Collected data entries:

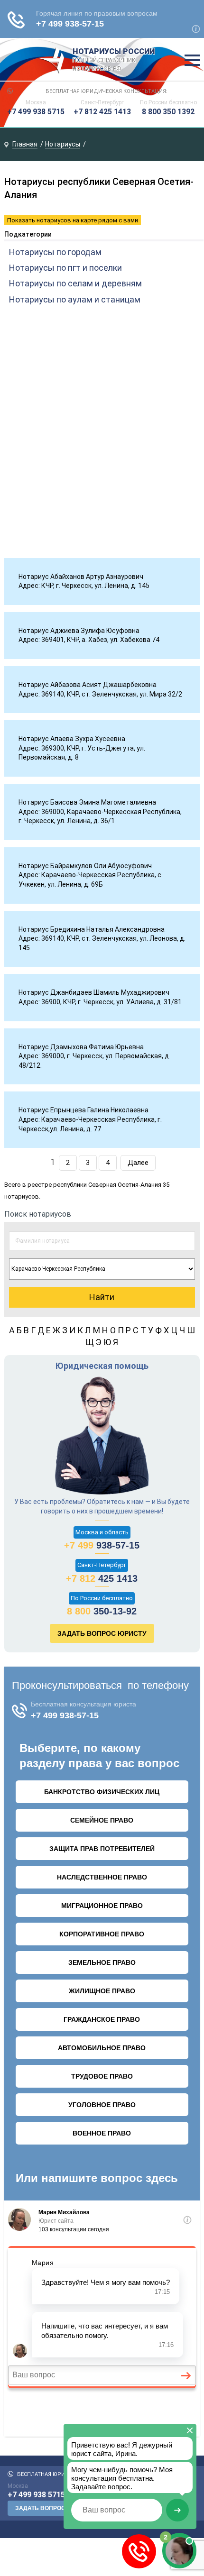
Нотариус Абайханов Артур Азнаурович (81, 576)
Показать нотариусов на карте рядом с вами (72, 220)
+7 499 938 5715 (36, 111)
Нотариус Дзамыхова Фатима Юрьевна (81, 1047)
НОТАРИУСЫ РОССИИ (114, 59)
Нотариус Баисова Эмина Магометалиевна (87, 802)
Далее (138, 1162)
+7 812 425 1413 (102, 111)
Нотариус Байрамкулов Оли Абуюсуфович (85, 866)
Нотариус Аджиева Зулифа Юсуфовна (79, 630)
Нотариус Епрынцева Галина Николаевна (83, 1110)
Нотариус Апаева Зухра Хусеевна (72, 739)
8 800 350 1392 (168, 111)
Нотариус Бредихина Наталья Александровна (92, 929)
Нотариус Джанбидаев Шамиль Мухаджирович (94, 992)
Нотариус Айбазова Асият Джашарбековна (88, 684)
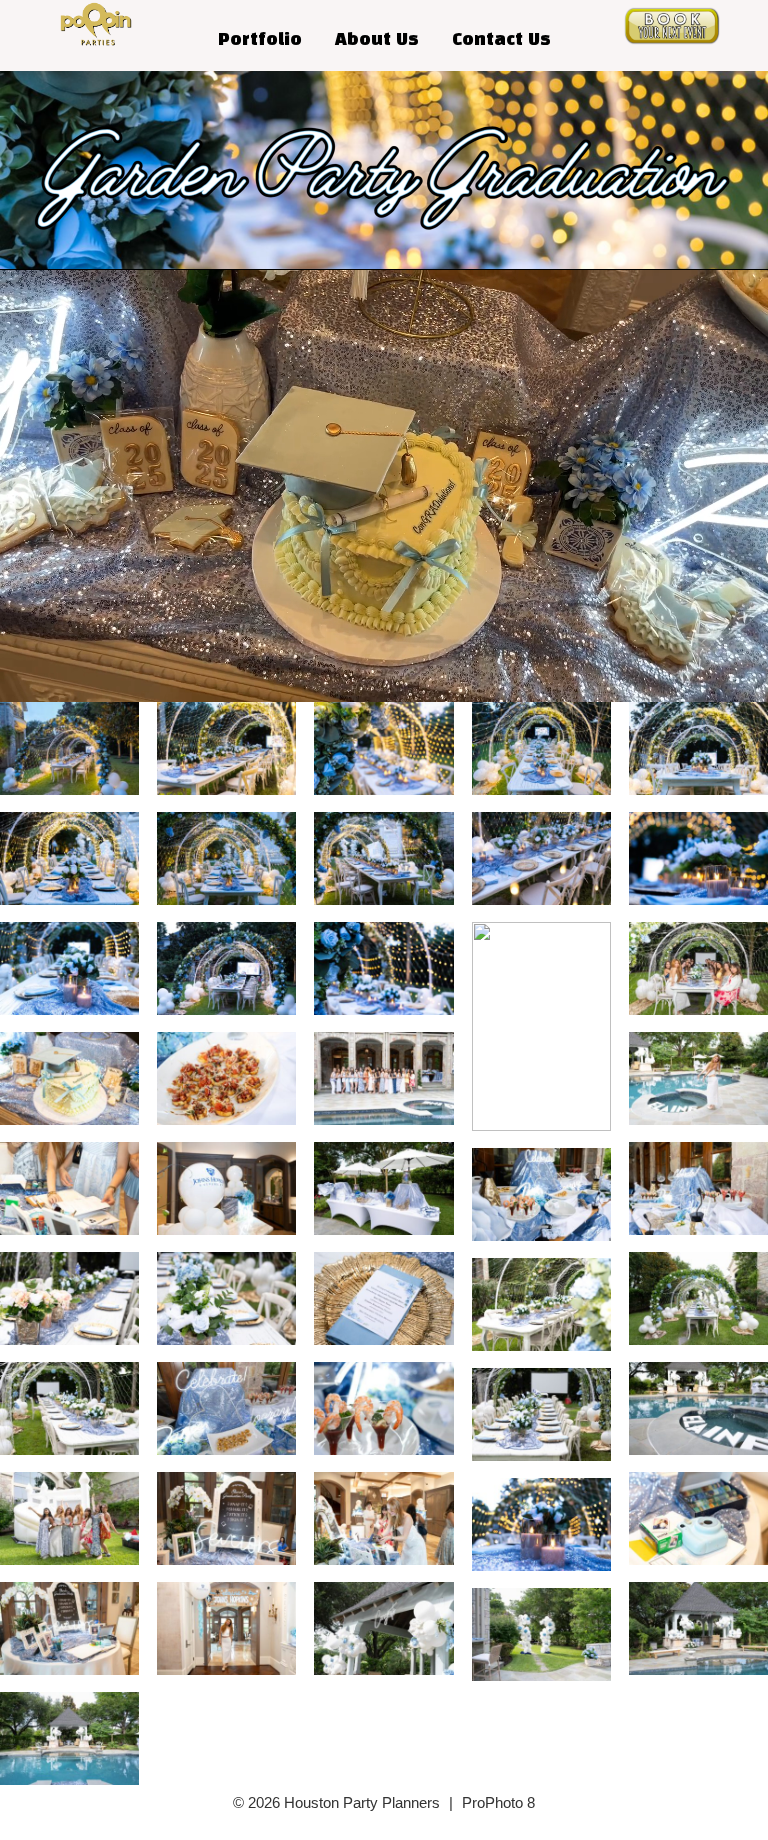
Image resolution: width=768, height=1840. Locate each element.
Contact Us (501, 40)
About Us (377, 40)
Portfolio (260, 40)
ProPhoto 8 (498, 1802)
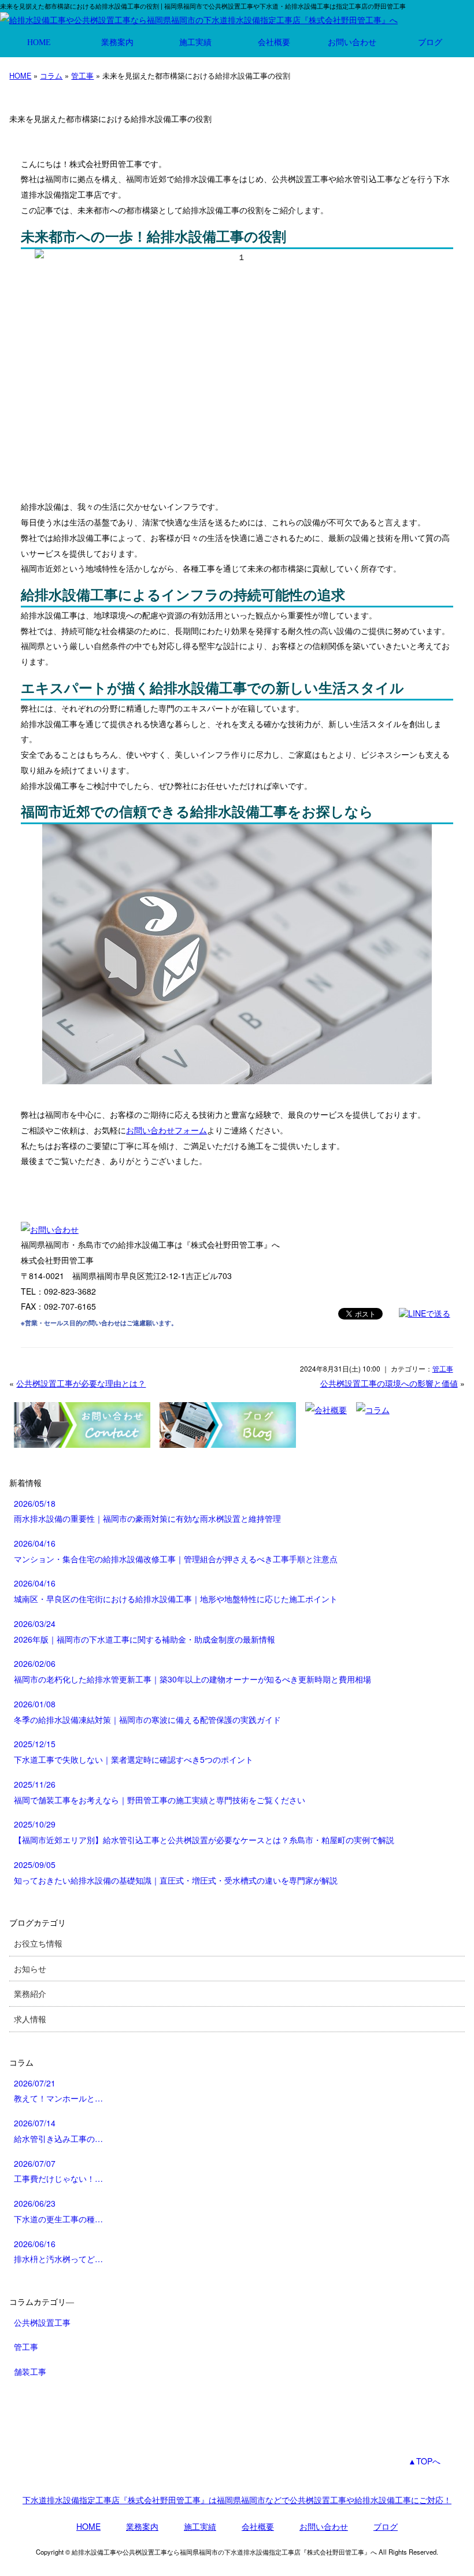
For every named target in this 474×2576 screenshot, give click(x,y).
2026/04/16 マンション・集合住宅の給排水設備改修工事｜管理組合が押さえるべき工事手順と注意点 (176, 1551)
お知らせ (30, 1968)
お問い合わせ (352, 42)
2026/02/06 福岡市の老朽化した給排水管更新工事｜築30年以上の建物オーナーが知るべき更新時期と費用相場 (192, 1671)
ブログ (430, 42)
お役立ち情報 (38, 1943)
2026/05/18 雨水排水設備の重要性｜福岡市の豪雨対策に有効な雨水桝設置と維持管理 (147, 1511)
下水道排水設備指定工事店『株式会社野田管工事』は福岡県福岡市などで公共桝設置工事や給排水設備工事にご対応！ (237, 2499)
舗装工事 (30, 2371)
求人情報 (30, 2019)
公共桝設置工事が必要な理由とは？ (81, 1383)
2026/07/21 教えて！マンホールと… (58, 2090)
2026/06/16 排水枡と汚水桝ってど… (58, 2251)
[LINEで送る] (424, 1313)
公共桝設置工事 (42, 2322)
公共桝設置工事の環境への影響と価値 (389, 1383)
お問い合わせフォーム (166, 1130)
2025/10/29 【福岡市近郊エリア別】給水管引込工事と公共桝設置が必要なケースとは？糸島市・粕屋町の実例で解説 (204, 1831)
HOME (39, 42)
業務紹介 (30, 1993)
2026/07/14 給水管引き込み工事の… (58, 2130)
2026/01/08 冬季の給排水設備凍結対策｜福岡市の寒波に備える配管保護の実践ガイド (147, 1711)
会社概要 (274, 42)
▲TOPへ (424, 2461)
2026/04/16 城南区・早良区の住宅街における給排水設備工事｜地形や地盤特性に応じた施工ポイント (176, 1590)
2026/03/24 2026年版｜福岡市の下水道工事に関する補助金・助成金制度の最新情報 (144, 1631)
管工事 (82, 75)
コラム (51, 75)
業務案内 (117, 42)
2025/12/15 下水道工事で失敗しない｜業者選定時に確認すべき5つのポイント (133, 1751)
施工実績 (195, 42)
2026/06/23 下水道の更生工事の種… (58, 2211)
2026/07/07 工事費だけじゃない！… (58, 2171)
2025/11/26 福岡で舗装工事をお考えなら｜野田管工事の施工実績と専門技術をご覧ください (159, 1792)
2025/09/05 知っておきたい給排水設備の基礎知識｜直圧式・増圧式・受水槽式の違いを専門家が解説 (176, 1872)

How to complete this task:
Apart from the pictures, every line above must be repeated exactly.

Answer box:
Нотариус Абайханов Артур Азнаурович (81, 576)
Показать нотариусов на карте рядом с вами (72, 220)
+7 499 938 5715 (36, 111)
Нотариус Дзамыхова Фатима Юрьевна (81, 1047)
НОТАРИУСЫ РОССИИ (114, 59)
Нотариус Баисова Эмина Магометалиевна (87, 802)
Далее (138, 1162)
+7 812 425 1413 (102, 111)
Нотариус Байрамкулов Оли Абуюсуфович (85, 866)
Нотариус Аджиева Зулифа Юсуфовна (79, 630)
Нотариус Епрынцева Галина Николаевна (83, 1110)
Нотариус Апаева Зухра Хусеевна (72, 739)
8 800 350 1392 (168, 111)
Нотариус Бредихина Наталья Александровна (92, 929)
Нотариус Джанбидаев Шамиль Мухаджирович (94, 992)
Нотариус Айбазова Асият Джашарбековна (88, 684)
Image resolution: width=768, height=1840. Locate each element.
Contact Us (501, 40)
About Us (377, 40)
Portfolio (260, 40)
ProPhoto 8 (498, 1802)
For every named target in this 474×2576 screenshot, give click(x,y).
2026/04/16 マンション・集合住宅の給排水設備改修工事｜管理組合が押さえるべき工事手順と注意点 (176, 1551)
お知らせ (30, 1968)
お問い合わせ (352, 42)
2026/02/06 福岡市の老朽化した給排水管更新工事｜築30年以上の建物オーナーが知るべき更新時期と費用相場 (192, 1671)
ブログ (430, 42)
お役立ち情報 (38, 1943)
2026/05/18 雨水排水設備の重要性｜福岡市の豪雨対策に有効な雨水桝設置と維持管理 (147, 1511)
下水道排水設備指定工事店『株式会社野田管工事』は福岡県福岡市などで公共桝設置工事や給排水設備工事にご対応！ (237, 2499)
舗装工事 (30, 2371)
求人情報 (30, 2019)
公共桝設置工事が必要な理由とは？ (81, 1383)
2026/07/21 教えて！マンホールと… (58, 2090)
2026/06/16 排水枡と汚水桝ってど… (58, 2251)
[LINEで送る] (424, 1313)
公共桝設置工事 (42, 2322)
公共桝設置工事の環境への影響と価値 (389, 1383)
お問い合わせフォーム (166, 1130)
2025/10/29 【福岡市近郊エリア別】給水管引込工事と公共桝設置が必要なケースとは？糸島市・粕屋町の実例で解説 (204, 1831)
HOME (39, 42)
業務紹介 (30, 1993)
2026/07/14 給水管引き込み工事の… (58, 2130)
2026/01/08 冬季の給排水設備凍結対策｜福岡市の寒波に備える配管保護の実践ガイド (147, 1711)
会社概要 (274, 42)
▲TOPへ (424, 2461)
2026/04/16 城南区・早良区の住宅街における給排水設備工事｜地形や地盤特性に応じた施工ポイント (176, 1590)
2026/03/24 2026年版｜福岡市の下水道工事に関する補助金・助成金制度の最新情報 (144, 1631)
管工事 (82, 75)
コラム (51, 75)
業務案内 (117, 42)
2025/12/15 下水道工事で失敗しない｜業者選定時に確認すべき5つのポイント (133, 1751)
施工実績 (195, 42)
2026/06/23 下水道の更生工事の種… (58, 2211)
2026/07/07 工事費だけじゃない！… (58, 2171)
2025/11/26 福岡で舗装工事をお考えなら｜野田管工事の施工実績と専門技術をご覧ください (159, 1792)
2025/09/05 知っておきたい給排水設備の基礎知識｜直圧式・増圧式・受水槽式の違いを専門家が解説 (176, 1872)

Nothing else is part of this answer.